Formation of Chlorinated Organic Compounds from Cl Atom-Initiated Reactions of Aromatics and Their Detection in Suburban Shanghai

Chuang Li, Lei Yao, Yuwei Wang, Mingliang Fang, Xiaojia Chen, Lihong Wang, Yueyang Li, Gan Yang, and Lin Wang

Abstract. Chlorine (Cl) atoms generated from the photolysis of atmospheric reactive chlorine species can rapidly react with various volatile organic compounds (VOCs), forming chlorine- and non-chlorine-containing low-volatile oxygenated organic molecules. Yet, the formation mechanisms of chlorine-containing oxygenated organic molecules (Cl-OOMs) from reactions of Cl atoms with aromatics in the presence and absence of NO_x are not fully understood. Here, we investigated Cl-OOMs formation from Cl-initiated reactions of three typical aromatics (i.e., toluene, m-xylene, and 1,2,4-trimethylbenzene (1,2,4-TMB)) in the laboratory and searched for ambient gaseous Cl-OOMs in suburban Shanghai. From our laboratory experiments, 19 Cl-containing peroxyl radicals and a series of Cl-OOMs originating from the Cl-addition-initiated reaction were detected, which provides direct evidence that the Cl-addition-initiated reaction is a non-negligible pathway.
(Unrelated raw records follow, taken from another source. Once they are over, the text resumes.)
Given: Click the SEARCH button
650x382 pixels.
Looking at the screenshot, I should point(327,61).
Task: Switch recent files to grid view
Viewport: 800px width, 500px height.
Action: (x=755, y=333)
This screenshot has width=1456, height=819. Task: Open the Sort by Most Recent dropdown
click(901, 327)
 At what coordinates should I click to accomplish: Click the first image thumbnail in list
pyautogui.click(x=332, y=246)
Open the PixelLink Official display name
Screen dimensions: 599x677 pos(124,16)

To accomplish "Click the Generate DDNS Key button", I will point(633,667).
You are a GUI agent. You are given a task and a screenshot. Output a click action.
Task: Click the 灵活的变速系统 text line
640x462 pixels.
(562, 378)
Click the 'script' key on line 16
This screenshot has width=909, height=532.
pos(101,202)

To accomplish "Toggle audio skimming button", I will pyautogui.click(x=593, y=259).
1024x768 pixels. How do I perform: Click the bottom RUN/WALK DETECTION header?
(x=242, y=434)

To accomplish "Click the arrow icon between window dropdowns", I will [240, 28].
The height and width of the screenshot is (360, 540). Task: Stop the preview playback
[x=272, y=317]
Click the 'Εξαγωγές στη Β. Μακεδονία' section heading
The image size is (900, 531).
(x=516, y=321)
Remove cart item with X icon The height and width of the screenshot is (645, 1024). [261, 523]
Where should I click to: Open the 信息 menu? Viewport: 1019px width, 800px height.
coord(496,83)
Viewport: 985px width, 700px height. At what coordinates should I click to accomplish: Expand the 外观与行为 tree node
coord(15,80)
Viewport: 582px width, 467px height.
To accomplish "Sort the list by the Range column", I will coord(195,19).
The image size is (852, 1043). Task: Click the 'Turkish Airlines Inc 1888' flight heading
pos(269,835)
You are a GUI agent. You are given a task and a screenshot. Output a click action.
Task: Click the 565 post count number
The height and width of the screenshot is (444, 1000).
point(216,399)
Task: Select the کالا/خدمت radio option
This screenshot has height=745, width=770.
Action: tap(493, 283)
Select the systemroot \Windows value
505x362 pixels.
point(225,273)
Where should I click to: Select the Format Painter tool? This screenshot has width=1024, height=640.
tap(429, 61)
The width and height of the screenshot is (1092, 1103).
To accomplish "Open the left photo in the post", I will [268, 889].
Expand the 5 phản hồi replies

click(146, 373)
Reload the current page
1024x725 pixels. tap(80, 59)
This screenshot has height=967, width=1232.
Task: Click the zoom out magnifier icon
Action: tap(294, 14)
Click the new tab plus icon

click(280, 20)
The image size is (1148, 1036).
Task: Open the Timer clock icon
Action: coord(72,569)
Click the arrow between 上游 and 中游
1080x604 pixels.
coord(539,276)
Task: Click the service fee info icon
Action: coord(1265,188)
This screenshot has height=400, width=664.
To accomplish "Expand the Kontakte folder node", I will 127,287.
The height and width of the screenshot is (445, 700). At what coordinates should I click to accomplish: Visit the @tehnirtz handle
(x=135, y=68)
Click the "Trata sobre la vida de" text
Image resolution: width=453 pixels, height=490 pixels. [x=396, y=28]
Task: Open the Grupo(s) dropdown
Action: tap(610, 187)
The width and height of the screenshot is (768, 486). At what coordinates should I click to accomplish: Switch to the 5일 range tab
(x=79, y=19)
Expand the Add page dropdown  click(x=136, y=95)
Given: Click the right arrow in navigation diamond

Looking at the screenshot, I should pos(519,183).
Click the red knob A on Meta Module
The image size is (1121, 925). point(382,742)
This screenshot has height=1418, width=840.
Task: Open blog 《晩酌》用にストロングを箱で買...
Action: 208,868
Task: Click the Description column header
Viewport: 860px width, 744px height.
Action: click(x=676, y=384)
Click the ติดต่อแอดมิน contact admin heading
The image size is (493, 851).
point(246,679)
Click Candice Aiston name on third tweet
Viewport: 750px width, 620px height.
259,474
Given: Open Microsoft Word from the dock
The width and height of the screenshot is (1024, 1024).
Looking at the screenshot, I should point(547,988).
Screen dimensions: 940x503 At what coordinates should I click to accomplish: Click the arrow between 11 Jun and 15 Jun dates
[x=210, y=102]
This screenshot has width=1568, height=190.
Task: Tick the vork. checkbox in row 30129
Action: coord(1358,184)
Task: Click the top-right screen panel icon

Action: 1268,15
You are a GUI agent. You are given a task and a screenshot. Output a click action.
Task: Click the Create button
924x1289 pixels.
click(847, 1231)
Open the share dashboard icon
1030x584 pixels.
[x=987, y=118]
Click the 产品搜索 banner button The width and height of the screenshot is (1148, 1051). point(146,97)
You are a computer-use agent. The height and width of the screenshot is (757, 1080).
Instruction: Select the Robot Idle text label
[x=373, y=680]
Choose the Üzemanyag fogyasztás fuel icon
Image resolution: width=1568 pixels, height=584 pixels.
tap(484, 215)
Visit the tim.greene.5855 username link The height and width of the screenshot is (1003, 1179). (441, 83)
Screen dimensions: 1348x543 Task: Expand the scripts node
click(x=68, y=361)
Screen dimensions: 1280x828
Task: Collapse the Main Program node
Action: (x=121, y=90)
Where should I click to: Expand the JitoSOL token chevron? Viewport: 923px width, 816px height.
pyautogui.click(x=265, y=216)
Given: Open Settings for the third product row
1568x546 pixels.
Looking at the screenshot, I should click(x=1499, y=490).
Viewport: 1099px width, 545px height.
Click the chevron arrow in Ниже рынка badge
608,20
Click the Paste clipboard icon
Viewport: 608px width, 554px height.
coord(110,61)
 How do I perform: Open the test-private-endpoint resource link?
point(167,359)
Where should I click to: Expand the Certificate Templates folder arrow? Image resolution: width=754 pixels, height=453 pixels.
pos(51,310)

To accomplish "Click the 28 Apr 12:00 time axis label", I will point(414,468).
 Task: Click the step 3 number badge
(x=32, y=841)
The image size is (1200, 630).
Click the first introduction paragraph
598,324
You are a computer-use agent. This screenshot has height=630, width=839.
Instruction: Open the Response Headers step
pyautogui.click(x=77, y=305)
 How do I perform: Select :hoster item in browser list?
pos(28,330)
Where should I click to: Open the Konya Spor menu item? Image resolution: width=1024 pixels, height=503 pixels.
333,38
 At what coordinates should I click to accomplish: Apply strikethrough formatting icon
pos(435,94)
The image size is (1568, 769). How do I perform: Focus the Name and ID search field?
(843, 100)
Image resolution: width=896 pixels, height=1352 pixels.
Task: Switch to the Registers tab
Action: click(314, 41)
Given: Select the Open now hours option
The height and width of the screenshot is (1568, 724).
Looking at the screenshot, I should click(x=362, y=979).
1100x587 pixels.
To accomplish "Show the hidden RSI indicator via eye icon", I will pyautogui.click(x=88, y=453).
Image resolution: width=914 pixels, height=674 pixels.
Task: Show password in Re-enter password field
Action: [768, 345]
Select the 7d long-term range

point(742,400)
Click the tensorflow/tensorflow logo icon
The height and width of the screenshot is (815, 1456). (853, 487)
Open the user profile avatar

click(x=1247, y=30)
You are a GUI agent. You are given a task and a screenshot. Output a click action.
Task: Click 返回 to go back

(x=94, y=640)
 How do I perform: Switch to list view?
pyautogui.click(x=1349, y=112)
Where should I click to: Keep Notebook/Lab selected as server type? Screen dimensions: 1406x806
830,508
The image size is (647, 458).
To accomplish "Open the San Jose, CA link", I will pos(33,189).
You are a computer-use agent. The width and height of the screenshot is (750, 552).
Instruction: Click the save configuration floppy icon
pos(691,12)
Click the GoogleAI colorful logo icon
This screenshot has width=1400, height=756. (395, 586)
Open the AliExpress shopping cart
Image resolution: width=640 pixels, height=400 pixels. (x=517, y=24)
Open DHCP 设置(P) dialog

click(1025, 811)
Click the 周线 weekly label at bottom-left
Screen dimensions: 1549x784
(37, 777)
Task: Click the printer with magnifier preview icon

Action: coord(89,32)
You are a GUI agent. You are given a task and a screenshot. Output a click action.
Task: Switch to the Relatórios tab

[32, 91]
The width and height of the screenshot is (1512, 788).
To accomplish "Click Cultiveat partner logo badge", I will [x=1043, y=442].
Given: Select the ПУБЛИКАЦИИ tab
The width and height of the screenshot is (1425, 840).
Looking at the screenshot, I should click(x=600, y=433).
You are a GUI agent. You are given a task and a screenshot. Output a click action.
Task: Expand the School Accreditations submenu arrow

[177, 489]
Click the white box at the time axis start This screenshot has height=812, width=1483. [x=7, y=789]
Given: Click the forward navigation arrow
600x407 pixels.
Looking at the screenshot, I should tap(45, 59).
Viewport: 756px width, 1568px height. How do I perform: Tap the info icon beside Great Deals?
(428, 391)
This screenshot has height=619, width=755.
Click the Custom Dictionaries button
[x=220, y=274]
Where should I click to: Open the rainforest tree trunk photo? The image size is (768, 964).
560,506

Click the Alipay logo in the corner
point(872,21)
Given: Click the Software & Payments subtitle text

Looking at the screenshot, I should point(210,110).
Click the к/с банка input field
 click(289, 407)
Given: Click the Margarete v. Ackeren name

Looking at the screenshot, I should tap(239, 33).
In addition, a total of 51 gaseous Cl-OOMs were identified during the winter in suburban Shanghai, 38 of which were also observed in laboratory experiments, hinting that Cl-initiated oxidation of aromatics could serve as a source of Cl-OOMs in an anthropogenically influenced atmosphere. Toxicity evaluation of these Cl-OOMs shows potential adverse health effects. These findings demonstrate that Cl-OOMs can be efficiently formed via the Cl-addition pathway in the reactions between aromatics and Cl atoms and some of these Cl-OOMs could be toxic.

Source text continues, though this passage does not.